Identifying the Country’s Strategy
Once step 1 is completed, that is analyzing the past performance, policy makers should strive to identify the main goals of the country’s government and this should most importantly be linked to productivity of the specific country’s economy and the fiscal, monetary, trade, and social policies.

Step 3

Analyzing the Country’s Context
Upon completing step 2, the policy makers should then engage step 3 by evaluating the “basic facts” about their country such as several physical indicators bordering on size, population and geography then political indicators covering the aspects of government type, stability, corruption and international indicators in line with trade advantages and competitiveness. Always important to narrow down things to the specific context of their country.

Step 4

Making a Prediction about the Country
With the 3 steps above completed, policy makers should be able to combine all important information and make a prediction or predictions based on the facts gathered so far.

The Country Analysis tool or process is a multi-purpose tool which if followed or used properly,  provides the best way to sort out all the various segments of economic data that are available on a specific nation. Using this analysis tool gives policy makers rest assurance that the policies will be sound and provides them with the framework for proper strategies in policy formulation.


Posted on Leave a comment

Competition on Global Markets

Business among and between Nations of the world has grown significantly in the 21st century. There has been a remarkable increase in the exchange of goods and services across international borders. A question may arise as to why countries trade. Mostly, when local/domestic markets become matured or fully developed, the volume of sales reduces or slows down  thereby making companies to explore opportunities of doing business in/with other countries. Global trade is important to a country and the businesses in that country as it creates opportunities for the economy to grow through provision of a market for its products, services and accessibility to the needed resources. Companies are thus availed opportunities to expand their business outside their countries and increase their productivity as well as developing world-class distribution channels/systems. Further, there is reduced dependency on the economies of their own countries.

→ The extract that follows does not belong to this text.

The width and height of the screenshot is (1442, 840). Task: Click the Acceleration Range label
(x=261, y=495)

A numbers of factors influence decisions to trade globally such as price, availability, capital, natural resources, quality of labor, innovation in entrepreneurship and technological advancements. These make up the basic factors of production in a foreign/overseas/distant/outside country. Global trade allows companies to broaden or spread their risk due to the fact that different countries may or are usually at different stages of economic cycles or development stages.

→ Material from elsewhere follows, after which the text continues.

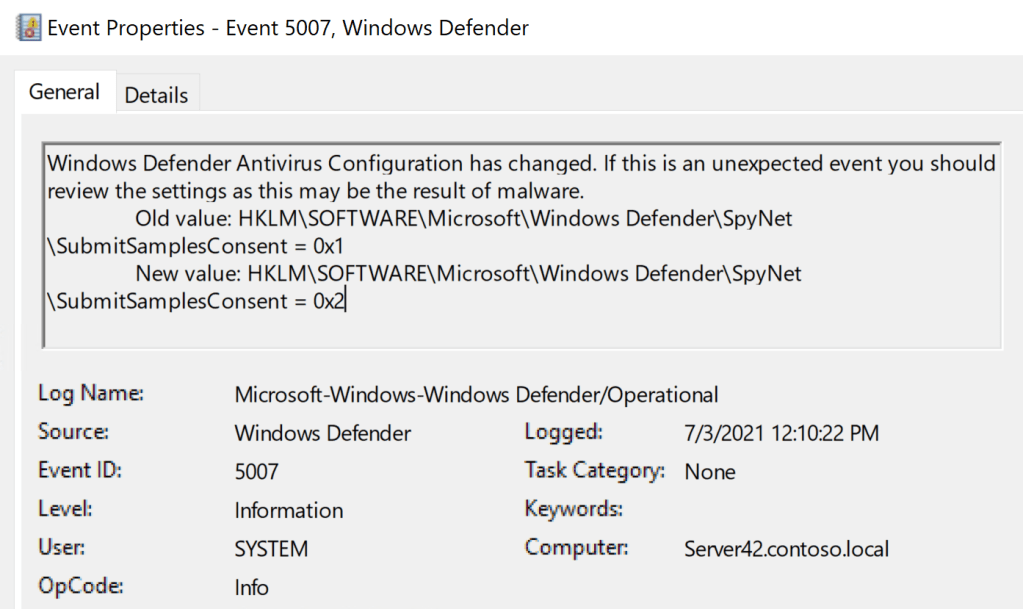This screenshot has width=1023, height=609.
Task: Click the Log Name label
Action: coord(90,394)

A limited number of countries/nations can effectively and efficiently produce ALL the goods and services their populations or people need. Absolute and Comparative Advantage come to play as a result of that. Global trade provides countries with a means to meet demand in their country.

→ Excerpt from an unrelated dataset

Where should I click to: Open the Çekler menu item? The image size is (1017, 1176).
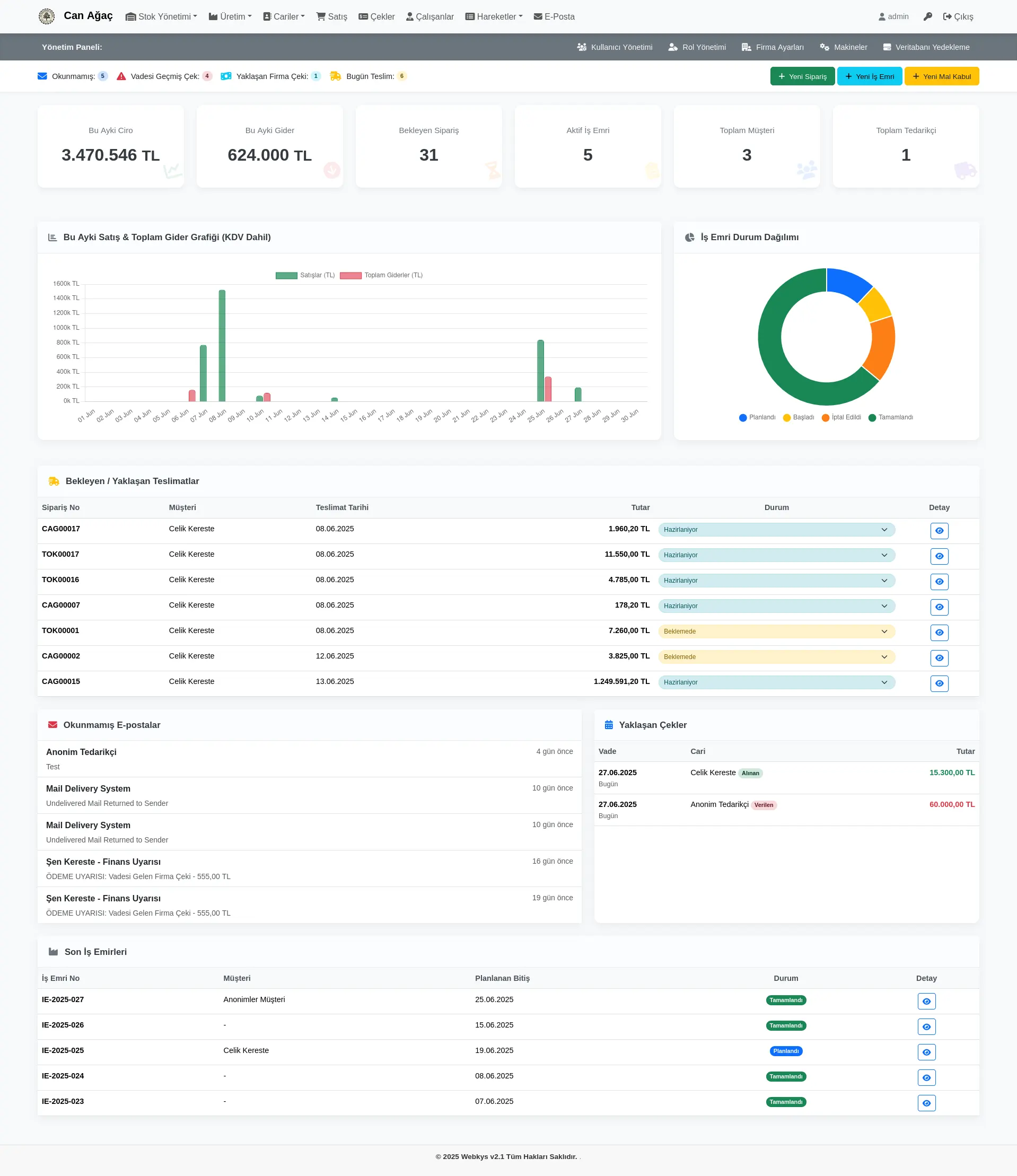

A country has an Absolute Advantage in making a product for which it can maintain a monopoly or that it can produce at a lower cost compared to any other competition or country. It is worth noting that this type of Advantage (Absolute) is rare in most countries in the 21st century. However, some countries or nations do have to some great extent a better management of the absolute advantage in some products such as oil. This being the case and due to the fact that geographically, majority of the oil deposits are in the  Middle East countries, the countries in this location with oil deposits have more control over oil products and this can sometimes create an opportunity to overprice to make more money.

A Country has a Comparative Advantage in a product if it can supply it more efficiently and at a lower price than it can supply other goods compared to the outputs of other countries. China is one such example of a country in the production of furniture and Japan in electronics though countries such as South Korea, China and Taiwan are closing in on Japan in my opinion.

Coming to my home country Zambia, the nation does have some comparative advantage in some agricultural products such as Maize, Wheat and Soya Beans. Much as these commodities/products can not compete fully on the global market, within the region, especially Southern Africa, Zambia does have Comparative Advantage in these commodities.